*** Opening of DATA TO PROCESS ***

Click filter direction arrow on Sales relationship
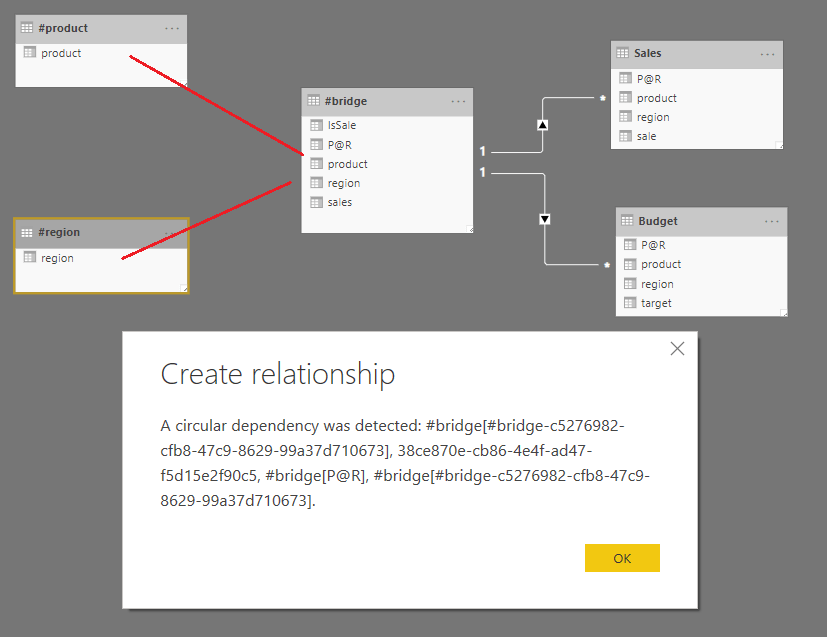 point(543,125)
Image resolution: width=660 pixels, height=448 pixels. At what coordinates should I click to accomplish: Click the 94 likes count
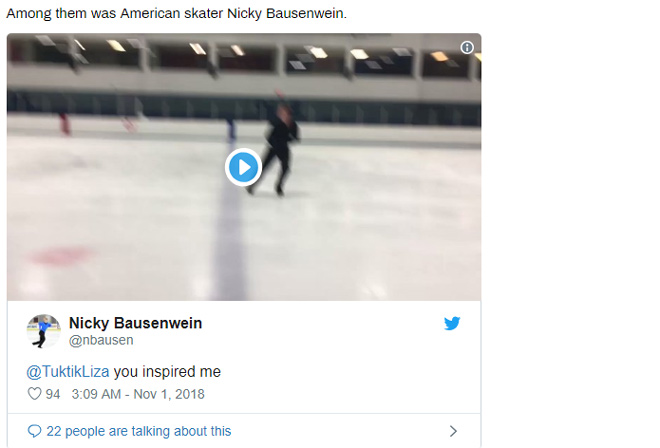click(53, 394)
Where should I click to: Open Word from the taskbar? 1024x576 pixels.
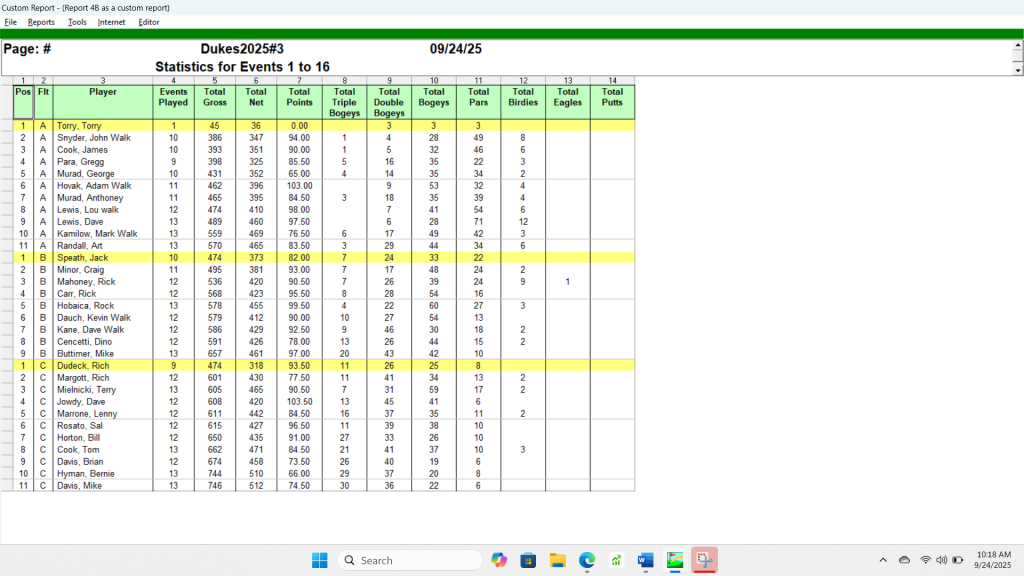(645, 560)
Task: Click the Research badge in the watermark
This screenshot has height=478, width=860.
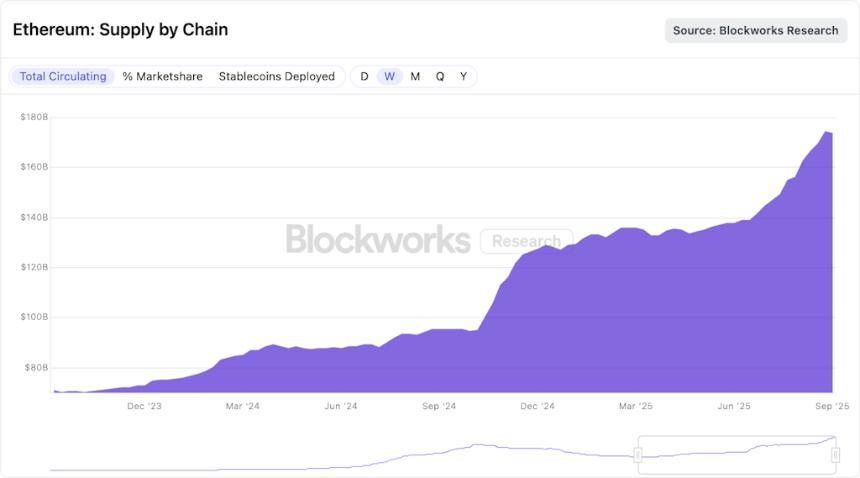Action: click(x=526, y=241)
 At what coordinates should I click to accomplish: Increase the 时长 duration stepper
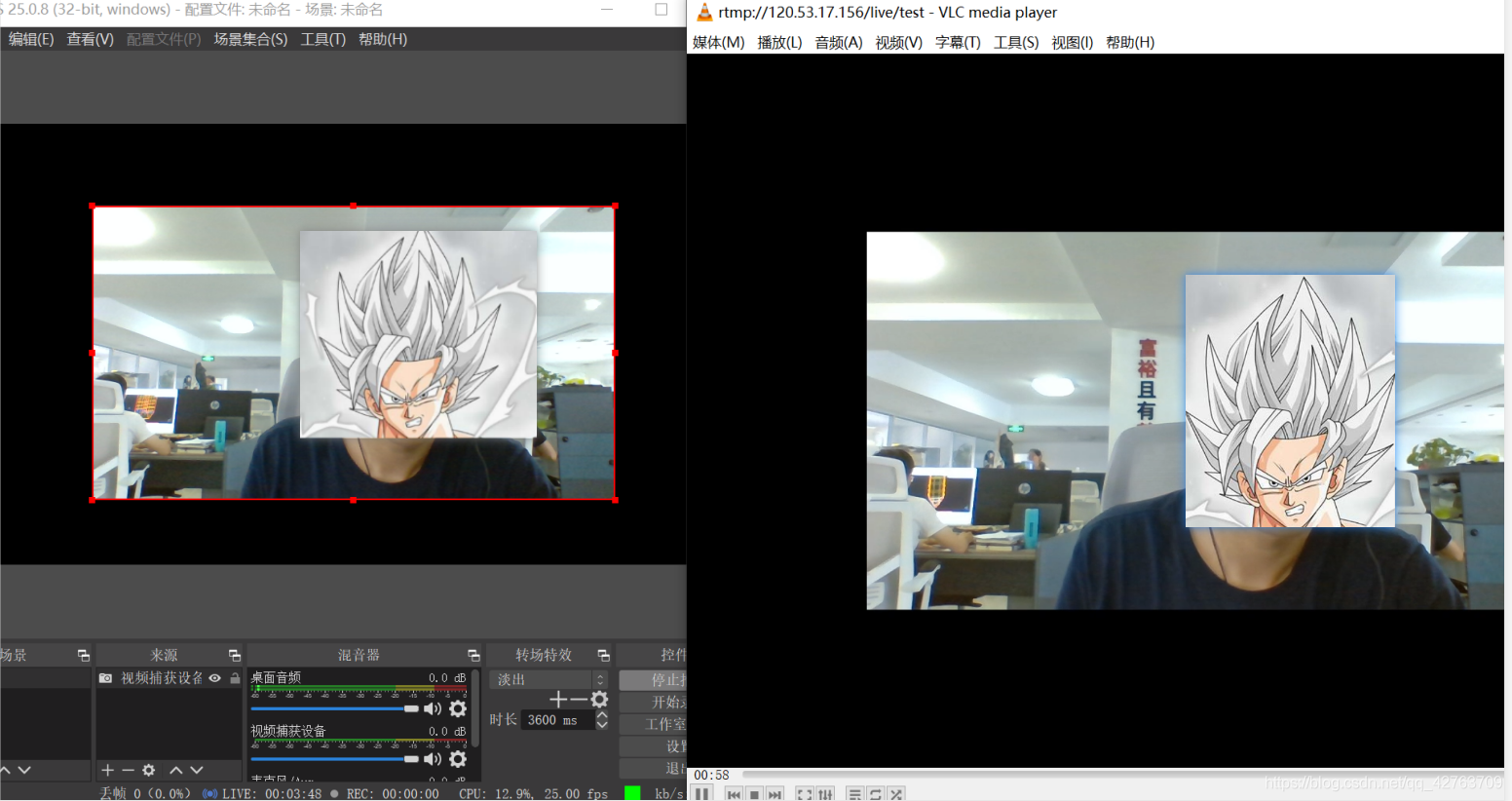[602, 715]
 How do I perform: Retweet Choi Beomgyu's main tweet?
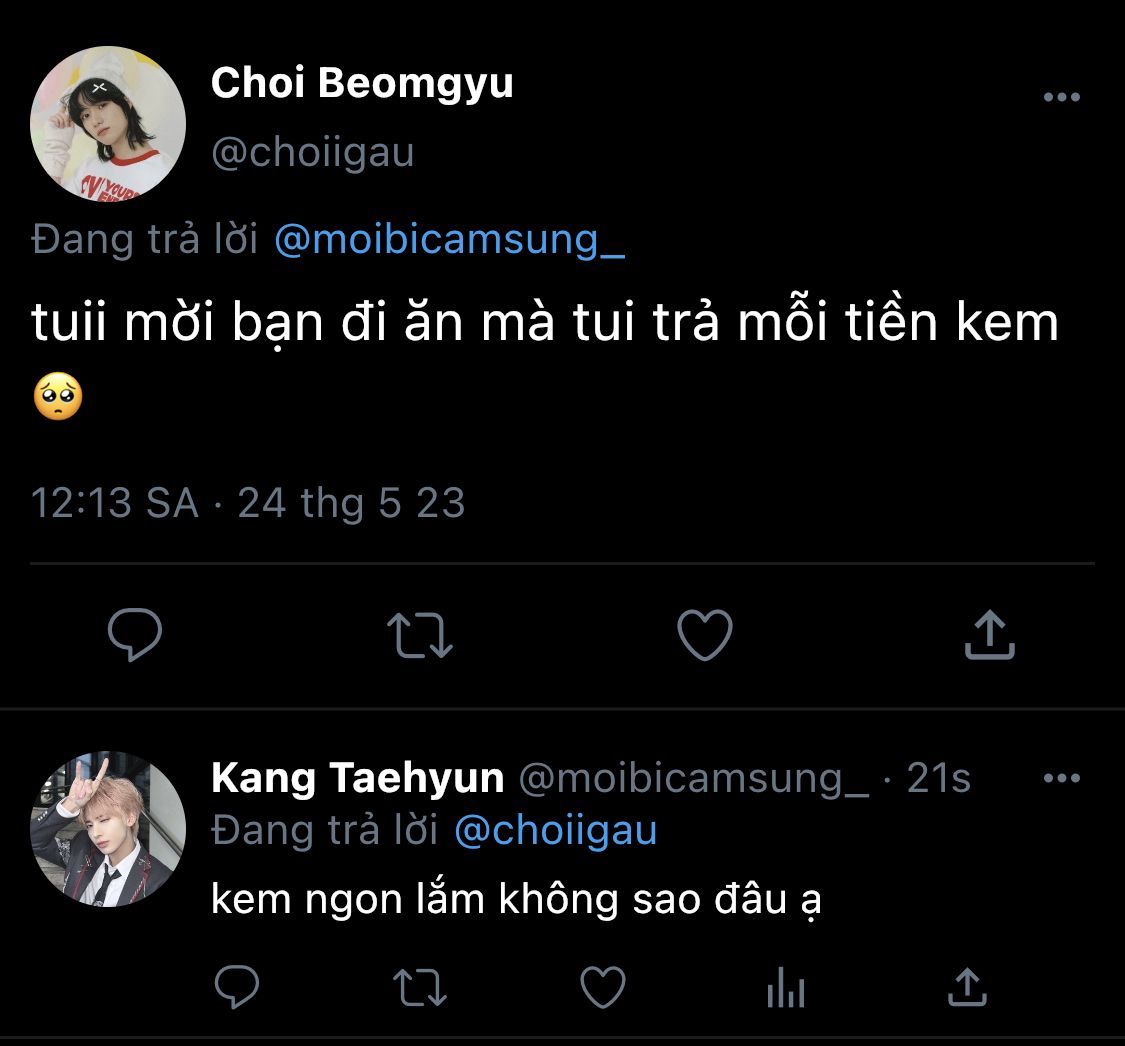[420, 635]
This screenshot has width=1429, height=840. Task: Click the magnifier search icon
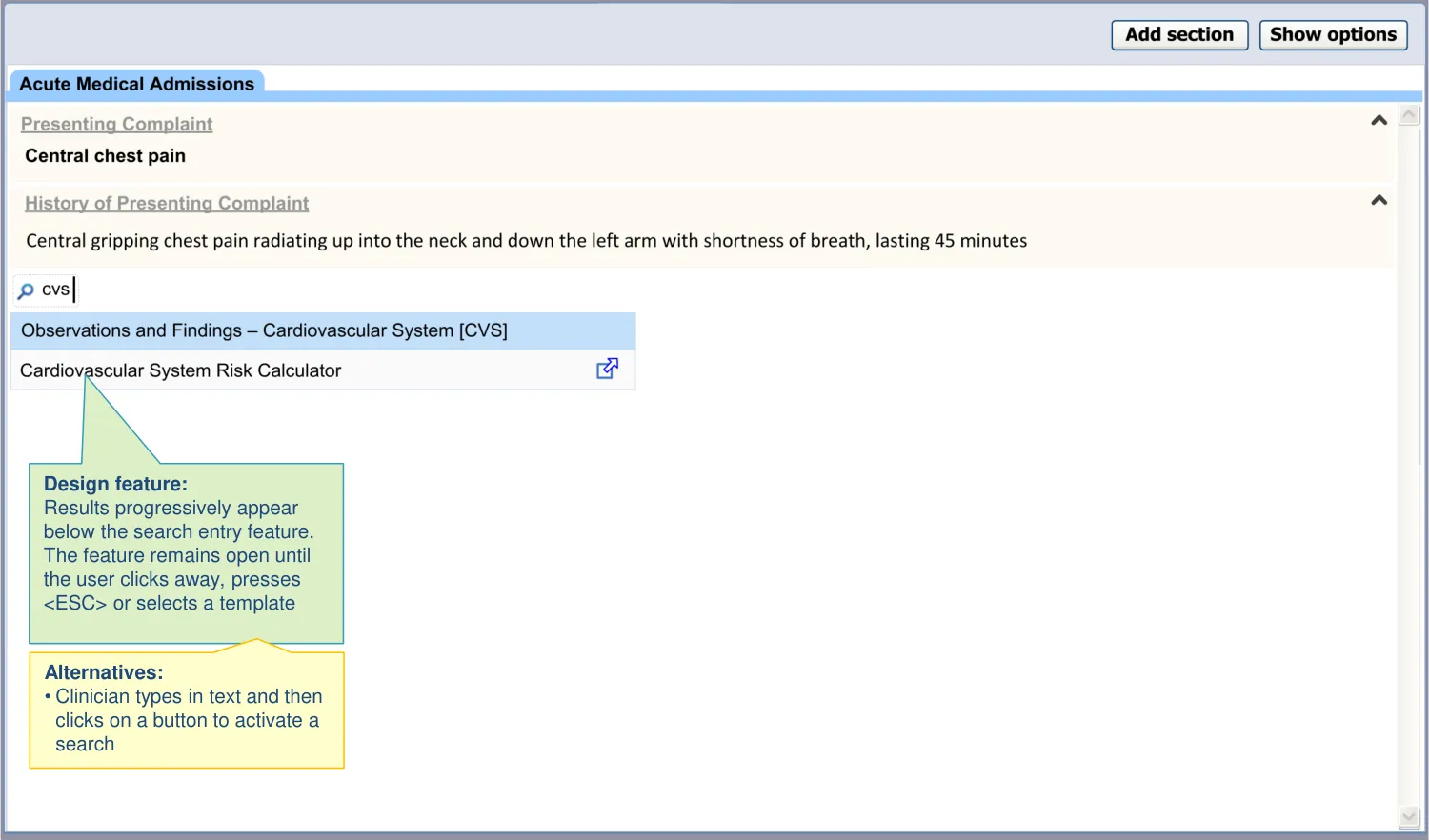click(26, 290)
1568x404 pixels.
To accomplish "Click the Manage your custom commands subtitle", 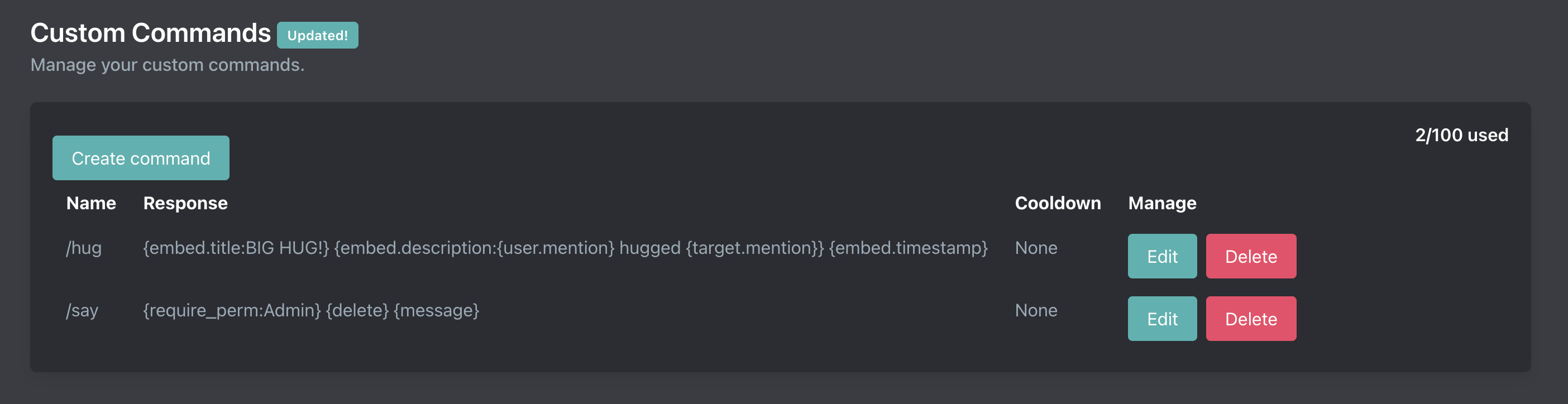I will pos(168,65).
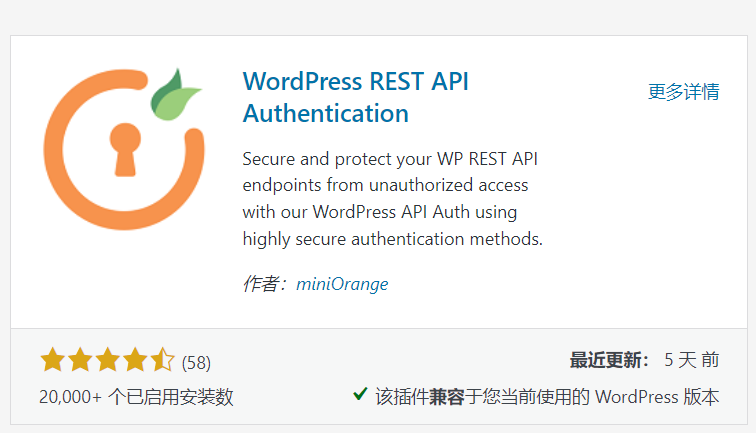Click the plugin description paragraph

tap(393, 199)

*** Close of DATA TO PROCESS ***

From the first line of the entries above down to the line holding "1568x404 pixels.", quote each line exactly and nothing else, skipping pictures.

◆ **SOLUTION FOR THIS TASK**:
Click filter direction arrow on Sales relationship
 point(543,125)
Image resolution: width=660 pixels, height=448 pixels. At what coordinates should I click to accomplish: Click the 94 likes count
click(53, 394)
Where should I click to: Open Word from the taskbar? 1024x576 pixels.
(645, 560)
Task: Click the Research badge in the watermark
This screenshot has height=478, width=860.
Action: click(x=526, y=241)
 At what coordinates should I click to accomplish: Increase the 时长 duration stepper
[602, 715]
 How do I perform: Retweet Choi Beomgyu's main tweet?
[420, 635]
This screenshot has width=1429, height=840. Task: Click the magnifier search icon
click(26, 290)
1568x404 pixels.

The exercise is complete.